The second step is to set up your suppliers and business processes. When choosing suppliers, a priority should be finding vendors with a reputation for on-time delivery. You can research vendors by interviewing them, talking to other people in your industry and reading online reviews. You can also try ordering a sample to test out a supplier or product. For instance, o-ring provider Apple Rubber provides samples and quotations upon request. Use online directories such as SupplyChainBrain to assist you in locating suppliers.

Business processes you need to include are systems for managing inventory, setting price levels, accepting payments, fulfilling orders and handling returns. Your returns process should include procedures for assisting customers and for receiving and processing extra items and defective items. Make sure your returns and other processes, such as inventory management, integrate with your bookkeeping procedures so that everything gets entered properly. To streamline your procedures management, the best practice is to adopt supply chain management software.

Another important item is planning your production cycle. In addition to production itself, phases you should map out include testing for quality, packaging products and delivering orders. You should also establish metrics for tracking your performance, such as employee productivity, and product quality and output.

Establish Your Logistics Network

Another key component of a successful supply chain strategy is your logistics network. You should document your procedures for handling orders from customers, invoicing payment receipts, transmitting orders to your warehouse, shipping orders and returning orders.
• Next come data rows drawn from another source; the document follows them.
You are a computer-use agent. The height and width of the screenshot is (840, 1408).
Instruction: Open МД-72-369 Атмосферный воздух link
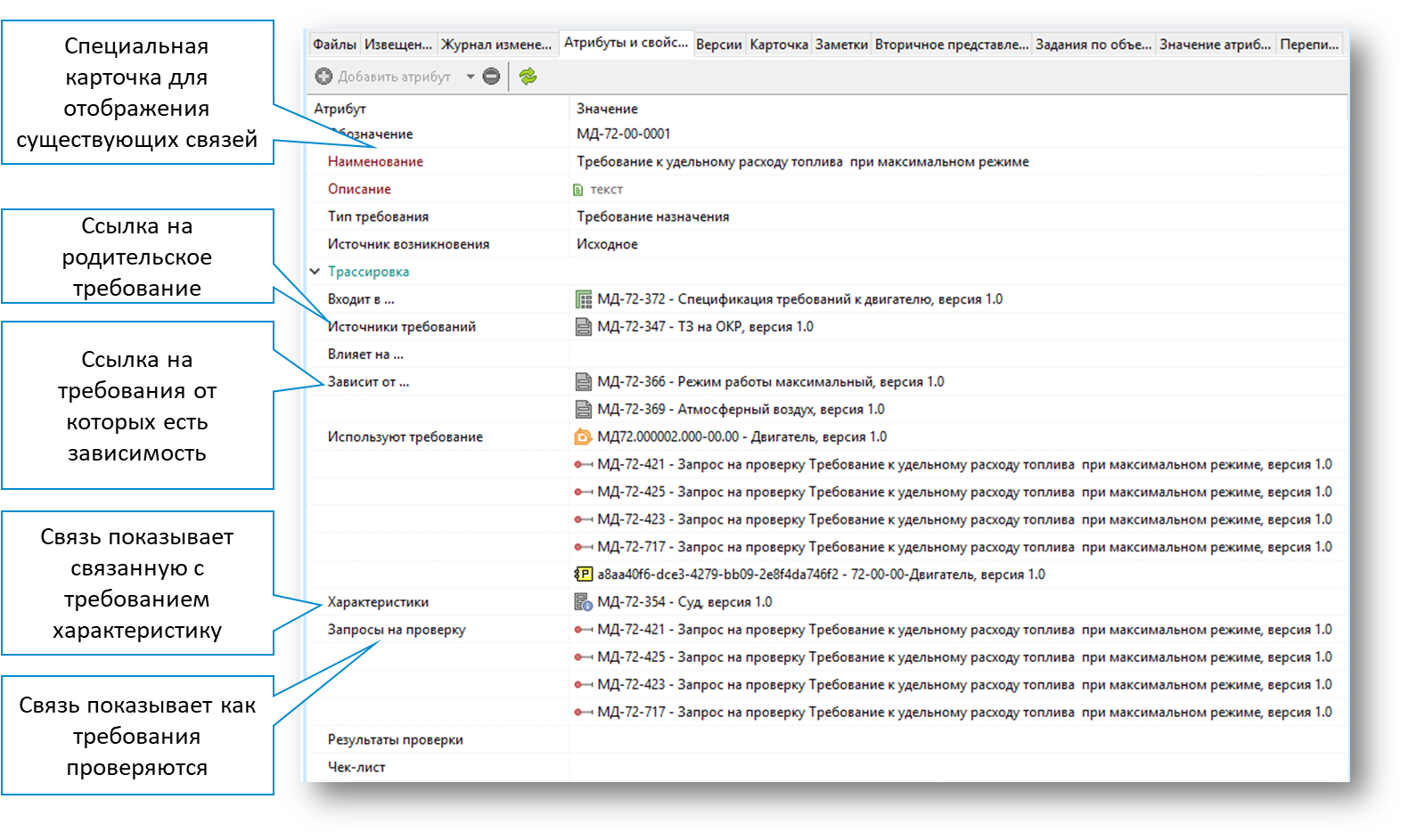[x=740, y=410]

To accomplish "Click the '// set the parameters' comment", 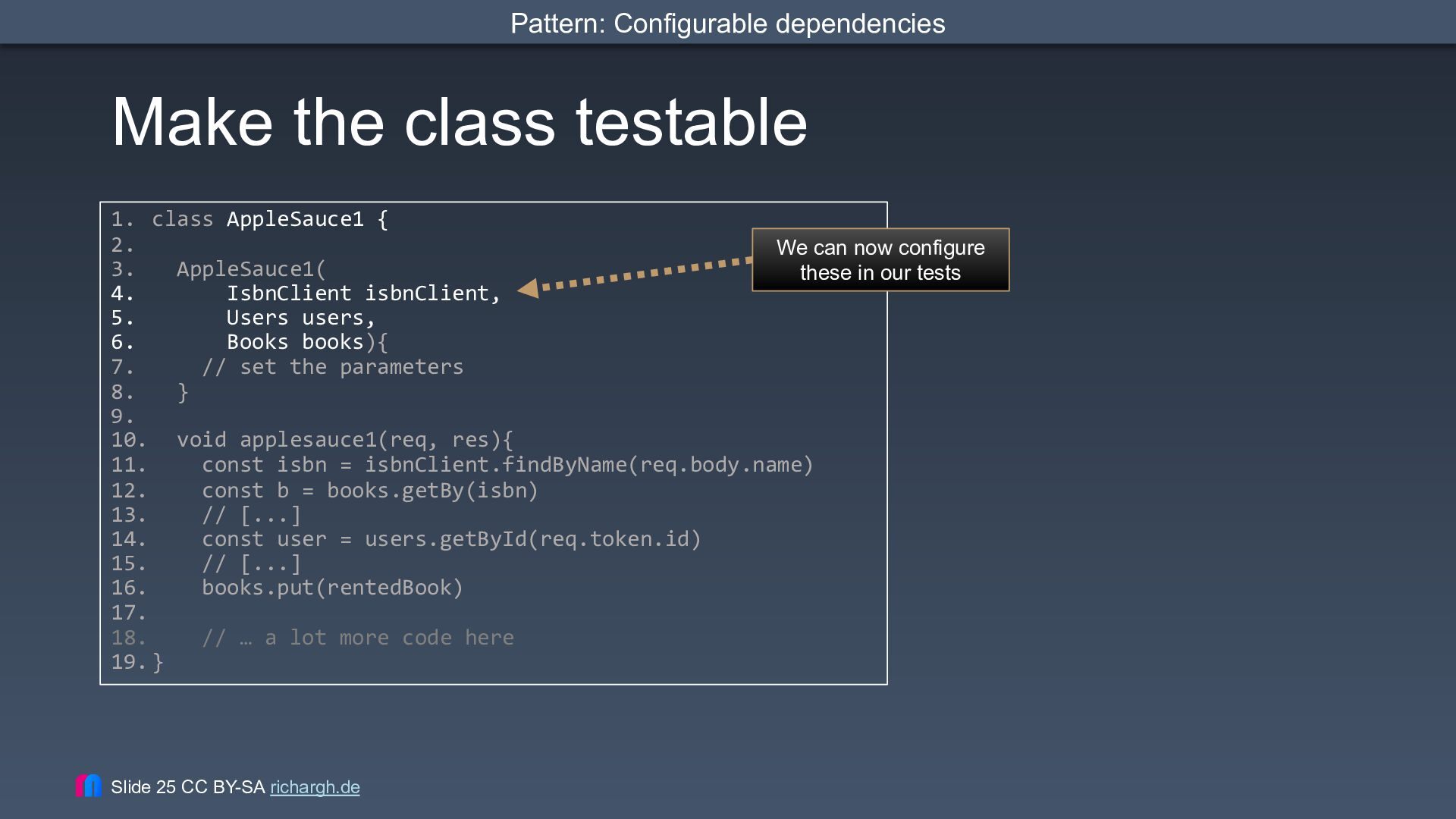I will point(333,367).
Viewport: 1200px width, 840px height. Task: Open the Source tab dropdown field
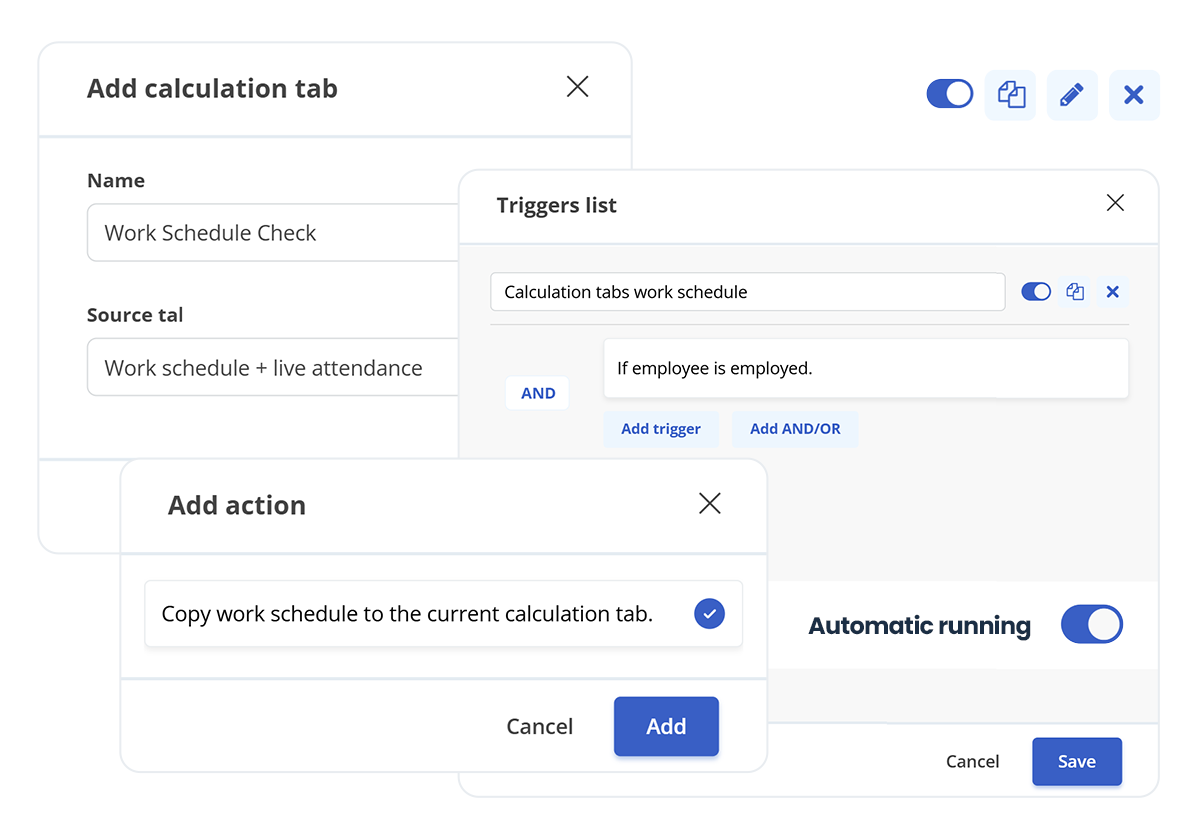(x=272, y=367)
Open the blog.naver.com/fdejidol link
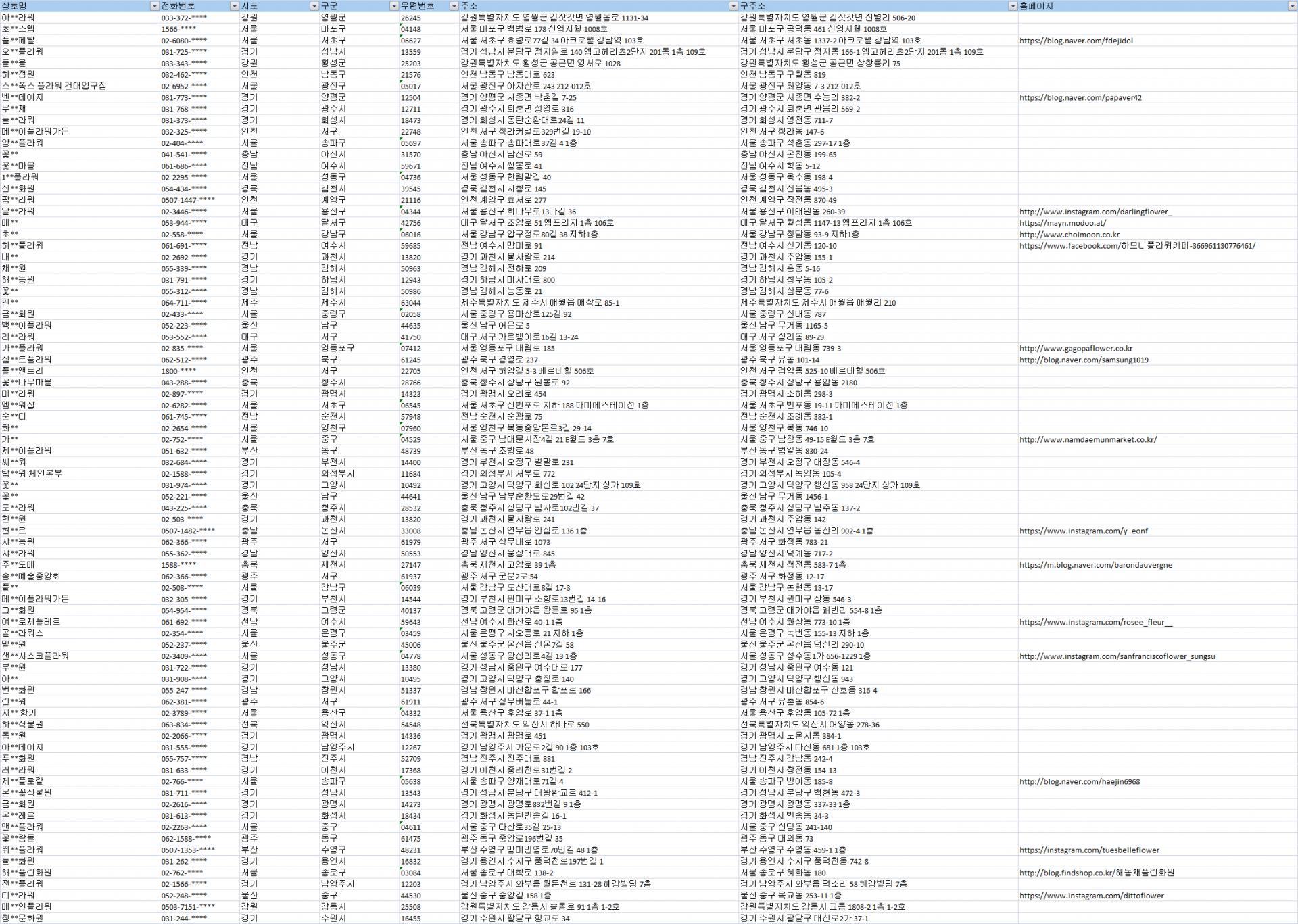The width and height of the screenshot is (1298, 924). pyautogui.click(x=1076, y=41)
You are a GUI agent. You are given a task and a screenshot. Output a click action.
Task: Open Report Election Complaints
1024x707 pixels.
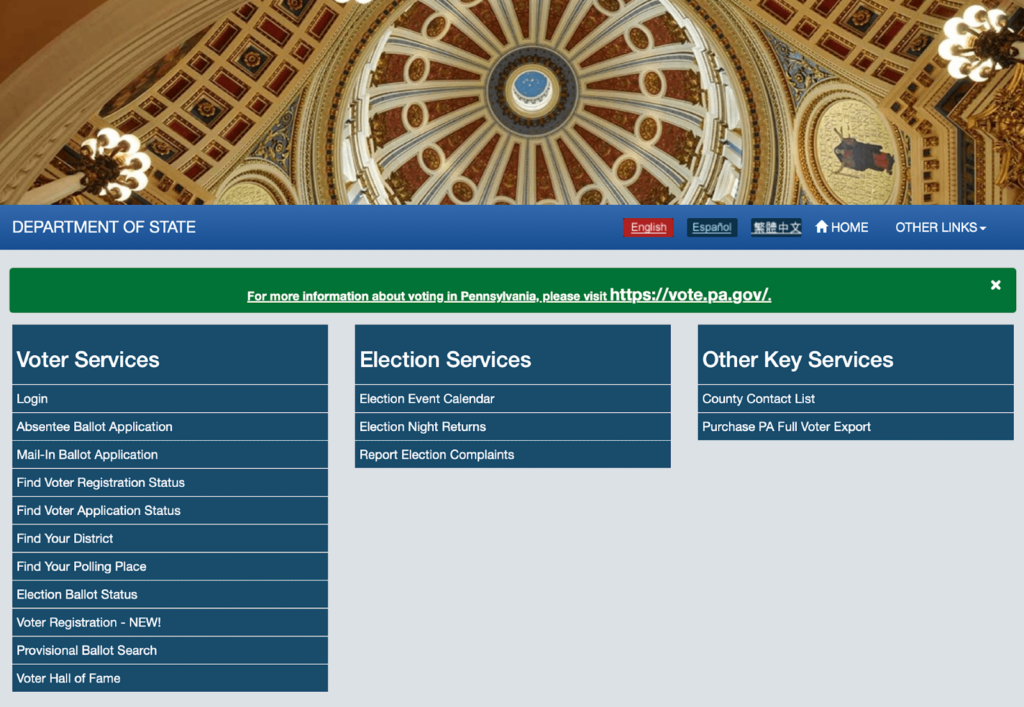(436, 455)
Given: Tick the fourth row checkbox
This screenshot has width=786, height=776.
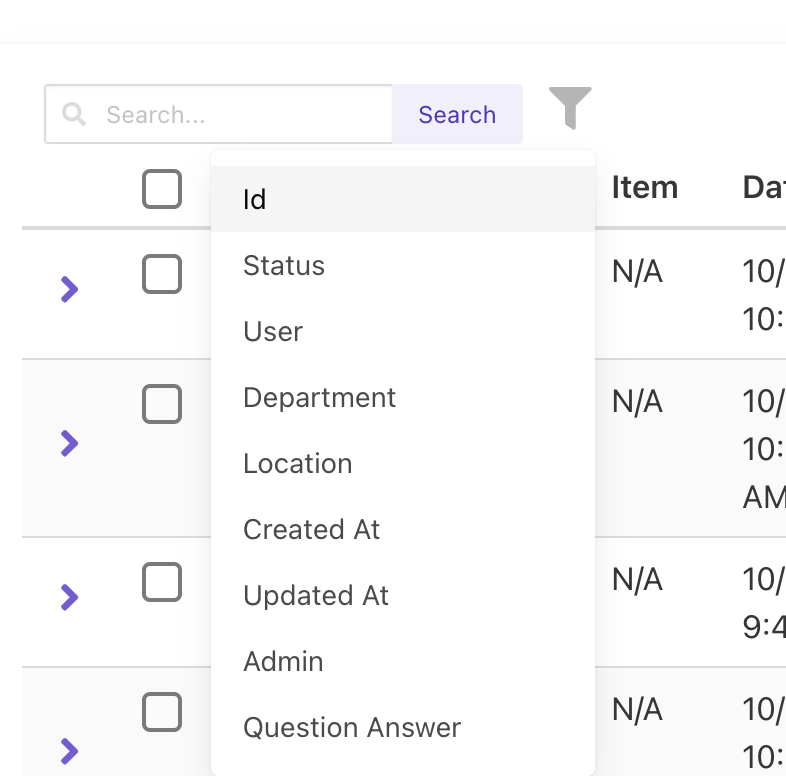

You will also need to select a delivery service. If you’re operating in the U.S., there are two main categories of delivery service you can choose from. Some services provide confirmation of delivery. These include US Postal Service Priority and First Class package services. Other services provide door-to-door shipment tracking. These include US Postal Service Express, FedEx and UPS. Door-to-door tracking services generally cost more than delivery confirmation services.